Copy the rows starting with the first line and going on through the line with "Image resolution: width=800", replacing "GUI agent" with "desktop assistant" and leaving everything else unchanged.
------
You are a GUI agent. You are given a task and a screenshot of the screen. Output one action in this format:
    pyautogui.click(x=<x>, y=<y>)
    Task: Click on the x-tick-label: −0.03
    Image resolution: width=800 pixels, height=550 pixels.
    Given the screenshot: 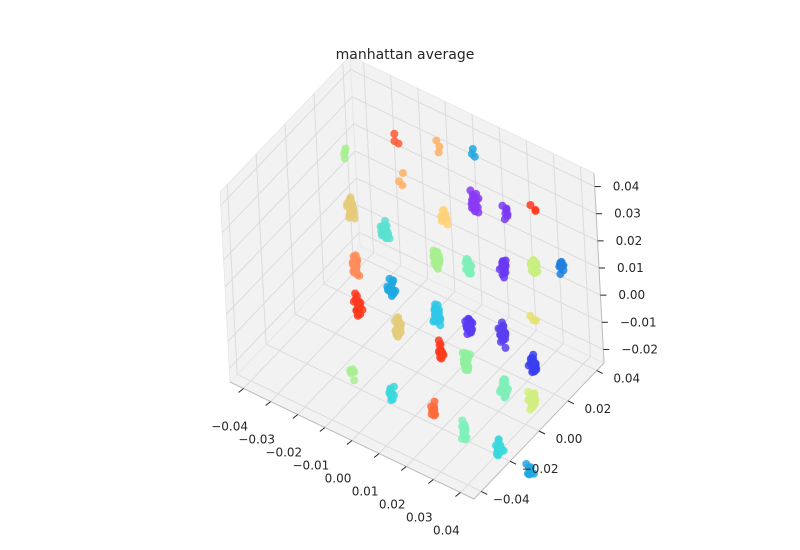 What is the action you would take?
    pyautogui.click(x=256, y=440)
------
- Result:
You are a desktop assistant. You are given a task and a screenshot of the screen. Output one action in this format:
    pyautogui.click(x=<x>, y=<y>)
    Task: Click on the x-tick-label: −0.03
    Image resolution: width=800 pixels, height=550 pixels.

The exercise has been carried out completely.